§ **BRANO ESTRATTO**:
N.05
Settembre/Ottobre 2014

Discernimento: uno sguardo che si prende cura

Quando diciamo “discernimento” (D) pensiamo subito ad una operazione piuttosto complessa, a metà strada tra lo psicologico e lo spirituale, che si mette in atto in occasione di scelte importanti, come è – ad esempio – quella vocazionale. In questa breve riflessione prenderemo in considerazione non tanto l’operazione in sé, ma quella che è assieme una sua condizione fondamentale e pure un suo frutto. Ci poniamo, almeno come punto di partenza, nella prospettiva di colui che aiuta a fare un D, dell’animatore vocazionale.

1. Oggetto
Si impone subito un chiarimento importante, che va a sfatare un equivoco molto comune, ma che potrebbe orientare in modo non proprio corretto il D stesso. Cosa ci si propone di scoprire nel D? Fondamentalmente la scelta che uno deve fare, qualsiasi essa sia, perché sia in linea con la volontà di Dio, a lui gradita, come dice Paolo.
Non è sbagliato, certamente. Ma forse possiamo e dobbiamo essere più precisi, proprio per facilitare e rendere autentica questa operazione. Se la cosa è vista così prima viene, come obiettivo, quello che io devo fare, poi, in un secondo momento, il confronto con la cosiddetta volontà di Dio. E se fosse il contrario? Non sto dicendo di invertire semplicemente l’ordine, ma di correggere l’oggetto della ricerca: nel D non si cerca immediatamente quello che ognuno è chiamato a realizzare, ma Dio, quel che Dio ha già fatto e sta facendo nella vita della persona, la sua azione di Padre e formatore, il progetto che il vasaio sta tentando di realizzare, nonostante ogni tanto debba ripartire da zero. In fondo noi siamo la creta, ma creta intelligente, chiamata, cioè, a capire il progetto o il disegno finale (= l’azione di Dio da discernere), proprio per inserirsi in questo piano e decidere di essere disponibili a lasciarci fare in modo altrettanto intelligente, cioè consapevole e responsabile, dal divino artista.

§ **ESTRATTO DEI DATI**:
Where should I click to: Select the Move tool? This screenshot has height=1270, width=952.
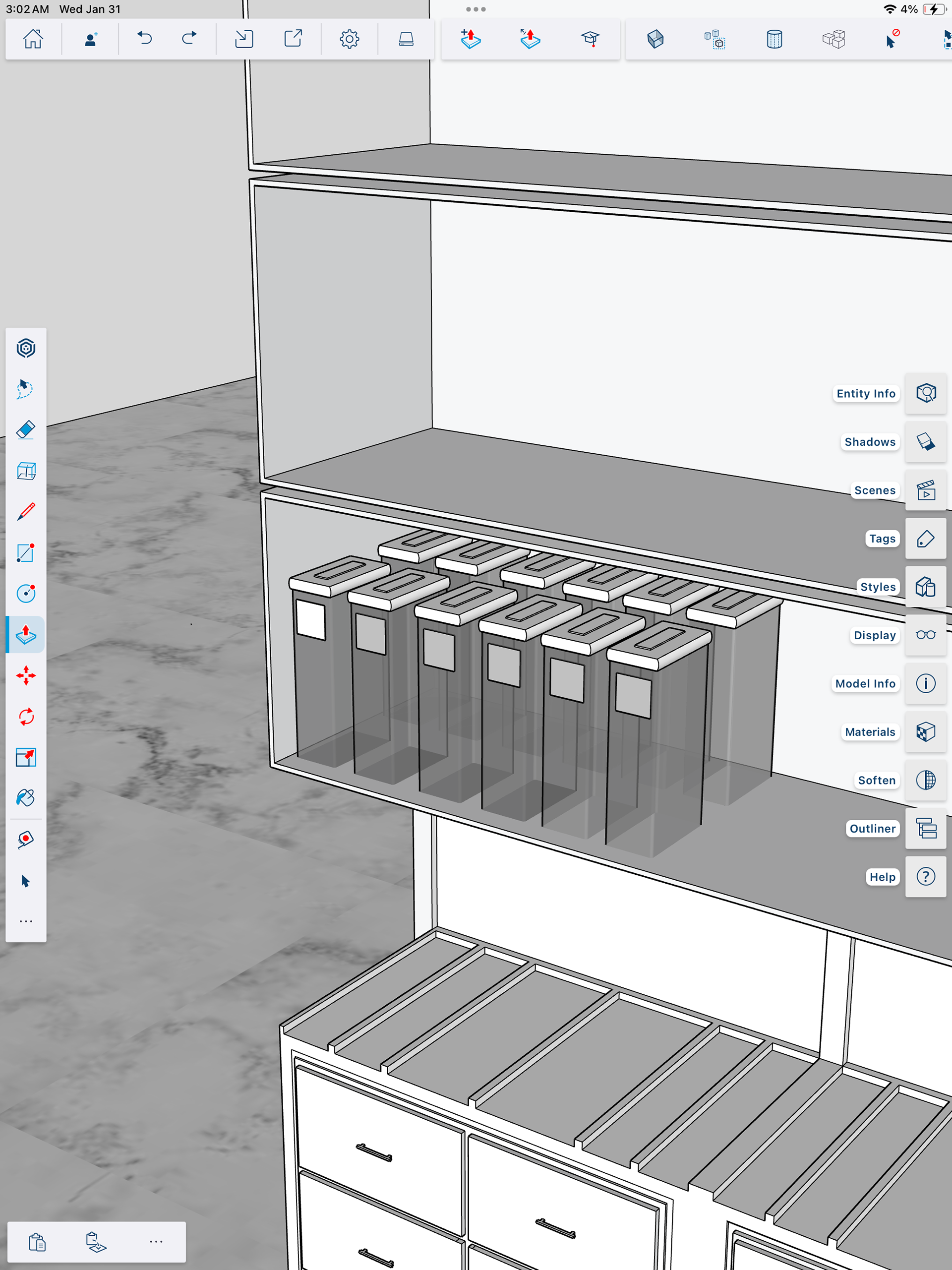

§ **IL TUO OBIETTIVO**: Ricopia senza modifiche la parte del brano sul discernimento compresa tra "Discernimento: uno sguardo" e "D, dell’animatore vocazionale.", entrambi inclusi.

§ **RISULTATO CORRETTO**:
Discernimento: uno sguardo che si prende cura

Quando diciamo “discernimento” (D) pensiamo subito ad una operazione piuttosto complessa, a metà strada tra lo psicologico e lo spirituale, che si mette in atto in occasione di scelte importanti, come è – ad esempio – quella vocazionale. In questa breve riflessione prenderemo in considerazione non tanto l’operazione in sé, ma quella che è assieme una sua condizione fondamentale e pure un suo frutto. Ci poniamo, almeno come punto di partenza, nella prospettiva di colui che aiuta a fare un D, dell’animatore vocazionale.